━━━━━ Information provided

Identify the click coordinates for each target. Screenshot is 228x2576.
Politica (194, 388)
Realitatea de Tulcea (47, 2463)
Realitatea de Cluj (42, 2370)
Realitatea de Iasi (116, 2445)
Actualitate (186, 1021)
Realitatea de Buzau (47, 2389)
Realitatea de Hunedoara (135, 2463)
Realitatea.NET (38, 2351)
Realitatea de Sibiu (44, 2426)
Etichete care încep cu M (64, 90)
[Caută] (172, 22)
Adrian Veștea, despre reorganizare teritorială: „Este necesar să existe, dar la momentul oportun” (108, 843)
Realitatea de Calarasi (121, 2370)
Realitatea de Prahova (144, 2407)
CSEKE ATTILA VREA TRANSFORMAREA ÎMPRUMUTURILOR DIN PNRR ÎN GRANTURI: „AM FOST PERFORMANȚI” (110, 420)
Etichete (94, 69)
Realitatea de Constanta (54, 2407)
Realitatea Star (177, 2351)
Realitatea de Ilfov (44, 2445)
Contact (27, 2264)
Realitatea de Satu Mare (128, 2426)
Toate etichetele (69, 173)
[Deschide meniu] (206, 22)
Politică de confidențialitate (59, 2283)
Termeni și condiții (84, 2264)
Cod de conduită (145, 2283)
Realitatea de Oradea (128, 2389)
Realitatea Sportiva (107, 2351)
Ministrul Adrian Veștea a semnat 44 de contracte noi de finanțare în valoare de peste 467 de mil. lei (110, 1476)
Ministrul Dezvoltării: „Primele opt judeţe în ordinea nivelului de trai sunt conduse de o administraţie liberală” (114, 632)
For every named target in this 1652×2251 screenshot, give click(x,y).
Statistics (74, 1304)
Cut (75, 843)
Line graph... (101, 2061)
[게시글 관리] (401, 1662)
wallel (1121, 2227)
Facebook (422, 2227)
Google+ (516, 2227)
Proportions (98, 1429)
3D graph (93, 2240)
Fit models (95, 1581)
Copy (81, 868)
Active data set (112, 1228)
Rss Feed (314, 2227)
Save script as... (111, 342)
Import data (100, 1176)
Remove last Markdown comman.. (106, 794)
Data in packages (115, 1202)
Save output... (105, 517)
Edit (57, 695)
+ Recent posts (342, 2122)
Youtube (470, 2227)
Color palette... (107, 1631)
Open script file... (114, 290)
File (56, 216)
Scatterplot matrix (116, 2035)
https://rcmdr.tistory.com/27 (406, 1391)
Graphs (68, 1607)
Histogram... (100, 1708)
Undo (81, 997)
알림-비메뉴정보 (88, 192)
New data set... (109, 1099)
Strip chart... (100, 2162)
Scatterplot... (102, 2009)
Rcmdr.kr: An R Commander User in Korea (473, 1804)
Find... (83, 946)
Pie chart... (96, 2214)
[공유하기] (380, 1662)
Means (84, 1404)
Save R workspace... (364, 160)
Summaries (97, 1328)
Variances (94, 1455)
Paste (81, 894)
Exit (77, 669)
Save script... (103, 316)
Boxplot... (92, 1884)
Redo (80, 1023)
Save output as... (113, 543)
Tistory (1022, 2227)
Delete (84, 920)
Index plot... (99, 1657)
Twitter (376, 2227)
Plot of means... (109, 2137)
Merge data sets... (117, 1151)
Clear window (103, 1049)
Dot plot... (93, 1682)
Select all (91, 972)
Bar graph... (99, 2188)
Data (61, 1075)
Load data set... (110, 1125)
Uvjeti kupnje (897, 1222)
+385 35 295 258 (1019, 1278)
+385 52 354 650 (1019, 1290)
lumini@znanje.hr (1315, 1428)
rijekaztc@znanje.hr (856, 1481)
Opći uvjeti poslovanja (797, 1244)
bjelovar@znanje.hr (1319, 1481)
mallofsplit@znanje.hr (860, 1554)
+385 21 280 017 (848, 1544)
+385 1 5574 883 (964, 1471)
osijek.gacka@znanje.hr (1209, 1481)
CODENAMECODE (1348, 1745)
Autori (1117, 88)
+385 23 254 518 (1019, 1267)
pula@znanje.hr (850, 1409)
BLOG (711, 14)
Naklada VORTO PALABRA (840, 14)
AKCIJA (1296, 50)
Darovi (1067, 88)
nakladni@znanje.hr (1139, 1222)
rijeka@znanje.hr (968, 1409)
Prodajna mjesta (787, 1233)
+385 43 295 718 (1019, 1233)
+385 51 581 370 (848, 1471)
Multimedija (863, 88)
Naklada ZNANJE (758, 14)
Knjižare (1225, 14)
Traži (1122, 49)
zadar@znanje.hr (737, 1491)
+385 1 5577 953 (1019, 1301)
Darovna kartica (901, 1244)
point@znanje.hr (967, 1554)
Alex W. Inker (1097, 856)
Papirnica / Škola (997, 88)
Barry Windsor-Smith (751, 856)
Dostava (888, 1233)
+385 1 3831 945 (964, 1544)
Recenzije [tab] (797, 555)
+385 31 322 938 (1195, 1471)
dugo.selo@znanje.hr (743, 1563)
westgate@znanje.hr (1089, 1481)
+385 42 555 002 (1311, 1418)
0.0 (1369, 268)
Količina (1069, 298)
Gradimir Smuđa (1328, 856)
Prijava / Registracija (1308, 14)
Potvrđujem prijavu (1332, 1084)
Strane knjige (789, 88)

━━━━━━━━━━

● What to do:
Among the records above, extract exactly the lines from the line with "Load data set... (110, 1125)" to the line with "Multimedija (863, 88)", both lines included, and leave out the rest.

● Written response:
Load data set... (110, 1125)
Uvjeti kupnje (897, 1222)
+385 35 295 258 (1019, 1278)
+385 52 354 650 (1019, 1290)
lumini@znanje.hr (1315, 1428)
rijekaztc@znanje.hr (856, 1481)
Opći uvjeti poslovanja (797, 1244)
bjelovar@znanje.hr (1319, 1481)
mallofsplit@znanje.hr (860, 1554)
+385 21 280 017 (848, 1544)
+385 1 5574 883 (964, 1471)
osijek.gacka@znanje.hr (1209, 1481)
CODENAMECODE (1348, 1745)
Autori (1117, 88)
+385 23 254 518 (1019, 1267)
pula@znanje.hr (850, 1409)
BLOG (711, 14)
Naklada VORTO PALABRA (840, 14)
AKCIJA (1296, 50)
Darovi (1067, 88)
nakladni@znanje.hr (1139, 1222)
rijeka@znanje.hr (968, 1409)
Prodajna mjesta (787, 1233)
+385 43 295 718 (1019, 1233)
+385 51 581 370 (848, 1471)
Multimedija (863, 88)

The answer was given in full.